> [Righe tratte da un dataset di puntamento]:
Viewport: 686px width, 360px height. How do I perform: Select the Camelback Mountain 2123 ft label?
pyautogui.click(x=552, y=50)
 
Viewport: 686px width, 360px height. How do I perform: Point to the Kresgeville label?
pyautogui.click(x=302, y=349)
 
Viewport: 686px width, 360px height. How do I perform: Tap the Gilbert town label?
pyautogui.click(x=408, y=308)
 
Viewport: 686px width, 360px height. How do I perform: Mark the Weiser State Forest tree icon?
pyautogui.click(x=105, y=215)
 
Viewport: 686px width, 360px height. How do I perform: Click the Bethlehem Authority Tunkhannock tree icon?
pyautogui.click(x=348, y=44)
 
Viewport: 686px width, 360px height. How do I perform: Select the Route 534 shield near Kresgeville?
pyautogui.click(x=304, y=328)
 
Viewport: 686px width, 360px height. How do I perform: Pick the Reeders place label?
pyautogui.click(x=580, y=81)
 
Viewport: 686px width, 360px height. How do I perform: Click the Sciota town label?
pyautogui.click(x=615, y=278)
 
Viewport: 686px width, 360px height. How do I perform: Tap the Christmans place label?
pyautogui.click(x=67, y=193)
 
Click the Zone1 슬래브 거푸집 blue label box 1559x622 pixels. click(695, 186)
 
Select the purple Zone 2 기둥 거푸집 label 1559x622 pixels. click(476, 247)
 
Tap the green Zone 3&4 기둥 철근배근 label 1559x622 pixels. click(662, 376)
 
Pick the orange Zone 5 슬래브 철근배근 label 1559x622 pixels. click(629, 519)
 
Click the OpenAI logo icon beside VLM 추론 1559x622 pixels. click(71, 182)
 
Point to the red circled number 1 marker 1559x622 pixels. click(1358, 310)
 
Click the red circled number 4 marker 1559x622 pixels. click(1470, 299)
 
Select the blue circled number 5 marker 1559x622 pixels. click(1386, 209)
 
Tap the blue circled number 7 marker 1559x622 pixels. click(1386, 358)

> [Scopo dell'esercizio]:
Riscrivi tutte le righe qui sopra sostituendo "marker" con "badge" e lasciando invariato tutto il resto.

> [La risposta]:
Viewport: 686px width, 360px height. How do I perform: Select the Camelback Mountain 2123 ft label?
pyautogui.click(x=552, y=50)
 
Viewport: 686px width, 360px height. How do I perform: Point to the Kresgeville label?
pyautogui.click(x=302, y=349)
 
Viewport: 686px width, 360px height. How do I perform: Tap the Gilbert town label?
pyautogui.click(x=408, y=308)
 
Viewport: 686px width, 360px height. How do I perform: Mark the Weiser State Forest tree icon?
pyautogui.click(x=105, y=215)
 
Viewport: 686px width, 360px height. How do I perform: Click the Bethlehem Authority Tunkhannock tree icon?
pyautogui.click(x=348, y=44)
 
Viewport: 686px width, 360px height. How do I perform: Select the Route 534 shield near Kresgeville?
pyautogui.click(x=304, y=328)
 
Viewport: 686px width, 360px height. How do I perform: Pick the Reeders place label?
pyautogui.click(x=580, y=81)
 
Viewport: 686px width, 360px height. How do I perform: Click the Sciota town label?
pyautogui.click(x=615, y=278)
 
Viewport: 686px width, 360px height. How do I perform: Tap the Christmans place label?
pyautogui.click(x=67, y=193)
 
Click the Zone1 슬래브 거푸집 blue label box 1559x622 pixels. click(695, 186)
 
Select the purple Zone 2 기둥 거푸집 label 1559x622 pixels. click(476, 247)
 
Tap the green Zone 3&4 기둥 철근배근 label 1559x622 pixels. click(662, 376)
 
Pick the orange Zone 5 슬래브 철근배근 label 1559x622 pixels. click(629, 519)
 
Click the OpenAI logo icon beside VLM 추론 1559x622 pixels. click(71, 182)
 
Point to the red circled number 1 badge 1559x622 pixels. click(1358, 310)
 
Click the red circled number 4 badge 1559x622 pixels. click(1470, 299)
 
Select the blue circled number 5 badge 1559x622 pixels. click(1386, 209)
 
Tap the blue circled number 7 badge 1559x622 pixels. click(1386, 358)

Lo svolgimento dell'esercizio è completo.